Q: Am I or my firm a Reporting Institution?

A: No, a Reporting institution is defined in the schedule to FICA (Annexure A to the Guide), and at this stage only includes a Dealer in motor vehicles, or a Dealer in Kruger Rands.

 

Q: I don't deal with cash and I know my clients: why does the IRBA Guide apply to me?

A: The revised and updated Guide has been expanded to include discussions on other aspects of compliance outside FICA: this means, on the one hand, that your Regulator requires of you to have minimum standards in place, and on the other hand, that you could be exposed to criminal activities should you be ignorant about the implications of money laundering. Taking a decision based on not handling cash or having efficient KYC procedures is a good start but you also need to be aware of the relevance of the Guide and implement it within your firm. The criminal penalties are onerous for anyone found guilty for not complying with the relevant Laws.

 

Q: Will the IRBA only conduct inspections on anti-money laundering at firms who are Accountable Institutions?

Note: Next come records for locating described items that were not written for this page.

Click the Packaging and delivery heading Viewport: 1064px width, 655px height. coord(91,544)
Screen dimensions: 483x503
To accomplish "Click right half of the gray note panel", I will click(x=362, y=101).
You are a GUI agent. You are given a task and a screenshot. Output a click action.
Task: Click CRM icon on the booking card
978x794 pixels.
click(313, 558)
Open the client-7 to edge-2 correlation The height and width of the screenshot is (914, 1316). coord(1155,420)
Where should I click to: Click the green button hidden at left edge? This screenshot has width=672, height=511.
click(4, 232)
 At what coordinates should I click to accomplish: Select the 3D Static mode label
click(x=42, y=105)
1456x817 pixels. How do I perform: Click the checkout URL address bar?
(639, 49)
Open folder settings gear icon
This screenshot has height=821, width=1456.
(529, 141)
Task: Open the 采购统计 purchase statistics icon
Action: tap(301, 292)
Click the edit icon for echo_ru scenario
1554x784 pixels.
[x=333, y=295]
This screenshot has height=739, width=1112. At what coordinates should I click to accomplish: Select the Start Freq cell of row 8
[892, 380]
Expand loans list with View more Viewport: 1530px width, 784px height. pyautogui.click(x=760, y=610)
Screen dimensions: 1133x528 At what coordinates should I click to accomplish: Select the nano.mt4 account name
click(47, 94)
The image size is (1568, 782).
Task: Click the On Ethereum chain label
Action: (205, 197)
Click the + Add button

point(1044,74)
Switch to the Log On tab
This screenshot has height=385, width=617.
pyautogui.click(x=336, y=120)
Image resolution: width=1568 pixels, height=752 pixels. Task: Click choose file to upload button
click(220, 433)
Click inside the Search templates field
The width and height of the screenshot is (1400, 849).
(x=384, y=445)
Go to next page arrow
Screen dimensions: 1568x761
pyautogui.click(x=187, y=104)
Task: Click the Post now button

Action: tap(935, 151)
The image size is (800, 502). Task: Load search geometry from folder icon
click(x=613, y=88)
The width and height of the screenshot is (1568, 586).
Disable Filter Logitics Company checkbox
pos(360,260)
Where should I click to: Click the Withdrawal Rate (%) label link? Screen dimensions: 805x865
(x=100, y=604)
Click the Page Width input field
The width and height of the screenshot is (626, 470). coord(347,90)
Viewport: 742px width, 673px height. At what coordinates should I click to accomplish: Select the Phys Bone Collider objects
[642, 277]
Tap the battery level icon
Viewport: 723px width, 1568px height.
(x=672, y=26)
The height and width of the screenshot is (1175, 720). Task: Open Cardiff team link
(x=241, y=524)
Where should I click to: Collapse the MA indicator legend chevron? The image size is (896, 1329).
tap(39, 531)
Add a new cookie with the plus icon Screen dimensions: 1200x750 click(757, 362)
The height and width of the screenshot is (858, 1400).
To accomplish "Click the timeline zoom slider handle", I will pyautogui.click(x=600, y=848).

A: No, all RA's who are subject to inspections, will in future also be inspected for compliance with anti-money laundering legislation: this means that, at a minimum, the firm must have implemented the IRBA Guide on Combatting Money Laundering and Financing of Terrorism.

 

Q: My staff gets trained via an external consultant who also ensures that the audit procedures are regularly updated, including awareness around Fraud: surely that is sufficient?

A: The awareness around detecting Fraud or other criminal activities is a good foundation but the IRBA requires developing an alertness within your Firm around possible risks of money laundering activities. You can incorporate the FIC guideline, currently incorporated as annexure C to the IRBA Guide, to raise awareness amongst your staff around transactions or actions by clients which could indicate money laundering.

 

Q: I am not an Accountable Institution but I want to ensure that my firm is not exposed to the risk of money laundering: from an anti-money laundering perspective, what should I focus on?

A: It goes without saying that you should always maintain your Professional Scepticism even with long-standing clients, and in audit, you always adhere to the standards set by the ISA's as these apply to your type of business. However, the FATF (Financial Action Task Force) recommends strict Due Diligence procedures and for you that would include the "Know your Client", or "Take-on" procedures. The IRBA website has a guideline by the FATF, written for the benefit of accountants, which could assist you in improving your risk-based approach in this area.

 

Q: If I report in terms of Section 29 of FICA, will I have to testify in Court?

A: You can testify if you so prefer, but section 38 of FICA states that you will not be compelled to do so, where the report was made in good faith.

 

Q: What is my exposure to civil litigation if I report a client?

A: Section 38 of FICA protects you against civil or criminal action where the report was made in good faith, so a client will not be able to take action against you for having made the report.

 

Q: Does the R25 000 reporting obligation for an Accountable or Reporting Institution apply to receiving or paying the amount?

A: The obligation to report applies to either receiving or paying the amount. Refer to PCC5 on the clarification of section 28A reporting, available on the IRBA website.

 

Q: Who is the FATF and why do I need to take note of their guidelines?

A: After the terrorist attacks in the US on 11 Sept 2001, the OECD (Organisation for Economic Co-operation and Development) directed the formation of the Financial Action Task Force, which currently comprises of 36 members including South Africa. They set the benchmark worldwide for the guidelines and legislation for combatting money laundering and financing of terrorism. They conduct regular visits in South Africa where various Government Bodies need to report on their implementation of the Legislation as it applies within their jurisdiction. The IRBA as supervisory body of the Auditing profession, reports in similar fashion on its compliance obligations.